Indeed, in the early battles of Slovyansk and Kramatorsk in spring 2014, which followed the infamous withdrawal of the remaining Ukrainian forces from Russian-occupied Crimea, the Ukrainian troops fighting Russian-led forces were often poorly armed and equipped.
As demonstrated by records from an emergency meeting of Ukraine’s National Defense and Security Council dated Feb. 28, 2014, Ukraine’s disorganized military command by that time could only deploy up to 6,000 reserve troops to help repel the Russian invasion.
The extreme lack of manpower and supplies amid the gathering storm of a general war with Russia in 2014 gave birth to numerous volunteer battalions formed by the pubic to join in the fighting, as well as to a nationwide civilian effort to help collect supplies and equipment for soldiers.

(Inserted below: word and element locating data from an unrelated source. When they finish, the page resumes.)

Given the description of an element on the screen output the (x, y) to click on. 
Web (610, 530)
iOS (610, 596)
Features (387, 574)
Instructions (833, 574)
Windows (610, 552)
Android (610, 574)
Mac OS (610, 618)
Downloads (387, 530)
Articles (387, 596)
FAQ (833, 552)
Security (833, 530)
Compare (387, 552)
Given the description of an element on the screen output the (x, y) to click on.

But while the Kremlin was waging its proxy war, Ukraine, however, managed to somewhat improve the situation in its Armed Forces. After nearly five years of record-high defense spending, surpassing 5 percent of the nation’s GDP (Hr 212 billion or $7.8 billion in 2019) and massive rearmament and NATO-style reform programs, Ukraine’s Armed Forces now include nearly 250,000 troops and 158,000 trained reserve personnel.
As part of the reform, the army has restored its four interlinked strategic territorial commands, which defend the county’s entire territory in all domains using all branches of service, and also created a united Joint Operative Headquarters in charge of all forces in the war zone of Donbas.
Since 2016, the Armed Forces have followed a comprehensive program to achieve full inter-compatibility with NATO armies by late 2020. The fast-track rearming is spearheaded with foreign assistance, mainly from the United States, which has provided over $1 billion in defense aid, including lethal weapons, as well as with regular exercises and training with alliance forces.
Nonetheless, despite the massive investments in ground forces, even as they remain engaged in trench warfare in the Donbas, Ukraine is still extremely weak in the air and at sea, with the naval and air branches of the armed forces barely benefiting from the skyrocketing military spending.
Besides, the Armed Forces are still heavily criticized for breeding bureaucracy, their poor social protection of personnel, and their ineffective Soviet-style leadership due to which thousands of war-hardened contracted servicemen are constantly leaving for civilian life.